压测问题现象分析及解决复盘

一、
现象:压测过程中接口返回慢、有超时情况,后其中一台容器自动重启,重启后生成了dump目录
分析:猜测是发生了OOM并且容器配置了OOM自动输出dump文件。得到的dump文件有thread dump,gcutil,netstat
解决过程:
(1)
从jstack日志入手,依次根据deadlock、blocked关键字查找, 找到以下处于blocked状态的线程堆栈信息

"asyncExecutor-1093" #9490 prio=5 os_prio=0 tid=0x00007f12b400f800 nid=0x25c7 waiting for monitor entry [0x00007f0d1aa03000]
   java.lang.Thread.State: BLOCKED (on object monitor)
	at org.apache.logging.log4j.core.appender.rolling.RollingFileManager.checkRollover(RollingFileManager.java:217)
	- waiting to lock <0x000000065804dcc8> (a org.apache.logging.log4j.core.appender.rolling.RollingRandomAcceslalaileManager)
	at org.apache.logging.log4j.core.appender.RollingRandomAcceslalaileAppender.append(RollingRandomAcceslalaileAppender.java:207)
	at org.apache.logging.log4j.core.config.AppenderControl.tryCallAppender(AppenderControl.java:156)
	at org.apache.logging.log4j.core.config.AppenderControl.callAppender0(AppenderControl.java:129)
	at org.apache.logging.log4j.core.config.AppenderControl.callAppenderPreventRecursion(AppenderControl.java:120)
	at org.apache.logging.log4j.core.config.AppenderControl.callAppender(AppenderControl.java:84)
	at org.apache.logging.log4j.core.config.LoggerConfig.callAppenders(LoggerConfig.java:448)
	at org.apache.logging.log4j.core.config.LoggerConfig.processLogEvent(LoggerConfig.java:433)
	at org.apache.logging.log4j.core.config.LoggerConfig.log(LoggerConfig.java:417)
	at org.apache.logging.log4j.core.config.LoggerConfig.log(LoggerConfig.java:403)
	at org.apache.logging.log4j.core.config.AwaitCompletionReliabilityStrategy.log(AwaitCompletionReliabilityStrategy.java:63)
	at org.apache.logging.log4j.core.Logger.logMessage(Logger.java:146)
	at org.apache.logging.log4j.spi.AbstractLogger.logMessageSafely(AbstractLogger.java:2091)

━━━━━━━━━━━━━━━━━━━━

练习任务:
A. 判断下列关于这段压测问题复盘的说法是否与原文相符:(i)容器重启后生成了dump目录;(ii)得到的dump文件中包含heap dump;(iii)排查jstack日志时先按blocked关键字查找,再按deadlock关键字查找。每项回答"是"或"否",并原样引用起决定作用的原文。
B. 请从这段压测问题复盘中原样返回一段文字,从"从jstack日志入手,依次"起,到"(on object monitor)"为止(含这两处)。

[元素与文本位置数据]
━━━━━━━━━━━━━━━━━━━━

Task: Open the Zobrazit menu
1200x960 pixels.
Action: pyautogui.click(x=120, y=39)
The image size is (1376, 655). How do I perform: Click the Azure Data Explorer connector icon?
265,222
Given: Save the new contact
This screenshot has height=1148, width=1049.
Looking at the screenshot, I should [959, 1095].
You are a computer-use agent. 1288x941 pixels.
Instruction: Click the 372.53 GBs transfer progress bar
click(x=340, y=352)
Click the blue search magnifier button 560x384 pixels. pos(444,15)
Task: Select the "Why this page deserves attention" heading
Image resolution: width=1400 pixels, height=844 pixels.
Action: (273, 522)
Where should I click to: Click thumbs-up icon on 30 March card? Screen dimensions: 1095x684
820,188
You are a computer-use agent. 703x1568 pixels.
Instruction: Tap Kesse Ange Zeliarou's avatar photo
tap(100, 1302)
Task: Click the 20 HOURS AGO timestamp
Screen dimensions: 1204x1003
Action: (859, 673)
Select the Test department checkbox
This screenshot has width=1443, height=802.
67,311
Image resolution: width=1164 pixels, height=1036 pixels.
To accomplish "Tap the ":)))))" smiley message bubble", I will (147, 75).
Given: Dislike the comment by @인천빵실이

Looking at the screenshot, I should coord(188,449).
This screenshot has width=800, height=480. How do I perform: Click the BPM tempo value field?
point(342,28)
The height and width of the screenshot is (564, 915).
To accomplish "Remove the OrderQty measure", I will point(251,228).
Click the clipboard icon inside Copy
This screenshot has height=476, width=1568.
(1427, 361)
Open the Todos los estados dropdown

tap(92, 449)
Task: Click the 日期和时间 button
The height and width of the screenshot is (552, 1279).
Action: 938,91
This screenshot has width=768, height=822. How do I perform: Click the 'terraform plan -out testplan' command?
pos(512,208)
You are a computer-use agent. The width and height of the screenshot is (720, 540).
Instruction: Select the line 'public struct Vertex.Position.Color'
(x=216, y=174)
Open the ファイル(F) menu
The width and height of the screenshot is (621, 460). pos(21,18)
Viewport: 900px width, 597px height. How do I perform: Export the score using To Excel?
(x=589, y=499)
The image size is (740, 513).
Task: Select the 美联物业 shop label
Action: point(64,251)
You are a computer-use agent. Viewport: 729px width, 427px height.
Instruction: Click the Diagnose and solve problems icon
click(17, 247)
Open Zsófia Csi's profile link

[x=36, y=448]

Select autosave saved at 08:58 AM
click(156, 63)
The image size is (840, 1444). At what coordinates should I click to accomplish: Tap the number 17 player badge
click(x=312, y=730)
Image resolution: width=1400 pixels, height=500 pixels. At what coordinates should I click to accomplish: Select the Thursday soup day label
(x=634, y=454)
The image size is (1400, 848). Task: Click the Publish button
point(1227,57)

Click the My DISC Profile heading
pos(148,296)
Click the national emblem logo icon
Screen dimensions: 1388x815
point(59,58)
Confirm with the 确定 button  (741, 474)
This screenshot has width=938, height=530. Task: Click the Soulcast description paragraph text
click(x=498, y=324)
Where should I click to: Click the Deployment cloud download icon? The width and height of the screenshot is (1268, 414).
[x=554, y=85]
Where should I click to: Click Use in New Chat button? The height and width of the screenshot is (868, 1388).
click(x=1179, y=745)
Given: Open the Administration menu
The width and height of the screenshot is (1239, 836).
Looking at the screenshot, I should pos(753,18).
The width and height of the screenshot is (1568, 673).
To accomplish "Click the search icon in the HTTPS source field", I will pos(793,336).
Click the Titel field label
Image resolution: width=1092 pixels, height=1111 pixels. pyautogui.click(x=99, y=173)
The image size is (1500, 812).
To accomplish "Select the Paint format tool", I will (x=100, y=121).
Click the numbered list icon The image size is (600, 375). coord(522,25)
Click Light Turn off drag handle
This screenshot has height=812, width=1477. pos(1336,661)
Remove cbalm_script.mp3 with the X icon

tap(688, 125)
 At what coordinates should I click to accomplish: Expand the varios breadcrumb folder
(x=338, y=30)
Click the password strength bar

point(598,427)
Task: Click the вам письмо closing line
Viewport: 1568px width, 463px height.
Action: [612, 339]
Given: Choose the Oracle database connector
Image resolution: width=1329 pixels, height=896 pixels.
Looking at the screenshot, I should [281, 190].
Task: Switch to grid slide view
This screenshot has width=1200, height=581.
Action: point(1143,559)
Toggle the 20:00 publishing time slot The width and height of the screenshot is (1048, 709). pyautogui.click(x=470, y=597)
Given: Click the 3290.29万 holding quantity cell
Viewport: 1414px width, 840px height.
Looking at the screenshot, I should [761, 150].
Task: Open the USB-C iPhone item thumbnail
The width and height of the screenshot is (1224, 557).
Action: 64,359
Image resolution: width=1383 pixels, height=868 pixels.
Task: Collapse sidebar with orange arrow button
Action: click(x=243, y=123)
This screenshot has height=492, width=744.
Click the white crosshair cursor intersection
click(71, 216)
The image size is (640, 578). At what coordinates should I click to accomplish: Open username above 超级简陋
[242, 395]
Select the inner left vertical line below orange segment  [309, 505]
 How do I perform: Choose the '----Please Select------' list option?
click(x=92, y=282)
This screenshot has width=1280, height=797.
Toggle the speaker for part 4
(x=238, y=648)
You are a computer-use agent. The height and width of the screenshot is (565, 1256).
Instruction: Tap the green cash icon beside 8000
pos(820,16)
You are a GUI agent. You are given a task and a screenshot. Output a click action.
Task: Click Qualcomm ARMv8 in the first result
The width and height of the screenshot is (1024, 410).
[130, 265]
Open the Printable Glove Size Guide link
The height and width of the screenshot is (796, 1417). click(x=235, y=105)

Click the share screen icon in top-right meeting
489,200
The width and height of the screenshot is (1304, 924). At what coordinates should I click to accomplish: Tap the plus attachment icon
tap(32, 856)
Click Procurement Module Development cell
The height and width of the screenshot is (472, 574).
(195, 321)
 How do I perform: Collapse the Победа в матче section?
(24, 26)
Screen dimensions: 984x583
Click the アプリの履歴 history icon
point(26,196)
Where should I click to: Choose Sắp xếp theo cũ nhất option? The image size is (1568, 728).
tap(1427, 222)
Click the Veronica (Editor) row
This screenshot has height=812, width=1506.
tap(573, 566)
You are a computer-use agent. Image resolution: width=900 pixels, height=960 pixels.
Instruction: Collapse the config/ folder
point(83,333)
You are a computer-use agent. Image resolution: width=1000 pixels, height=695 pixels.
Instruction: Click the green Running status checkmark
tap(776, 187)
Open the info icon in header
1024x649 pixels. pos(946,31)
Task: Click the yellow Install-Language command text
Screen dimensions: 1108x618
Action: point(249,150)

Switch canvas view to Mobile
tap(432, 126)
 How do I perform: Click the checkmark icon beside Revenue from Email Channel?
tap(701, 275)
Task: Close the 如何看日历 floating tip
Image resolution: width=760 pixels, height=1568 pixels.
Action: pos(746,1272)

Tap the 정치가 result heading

━━━━━━━━━━━━━━━━━━━━

各题答案:
A.
(i)是:"重启后生成了dump目录"
(ii)否:"得到的dump文件有thread dump,gcutil,netstat"
(iii)否:"依次根据deadlock、blocked关键字查找"

B.
从jstack日志入手,依次根据deadlock、blocked关键字查找, 找到以下处于blocked状态的线程堆栈信息

"asyncExecutor-1093" #9490 prio=5 os_prio=0 tid=0x00007f12b400f800 nid=0x25c7 waiting for monitor entry [0x00007f0d1aa03000]
   java.lang.Thread.State: BLOCKED (on object monitor)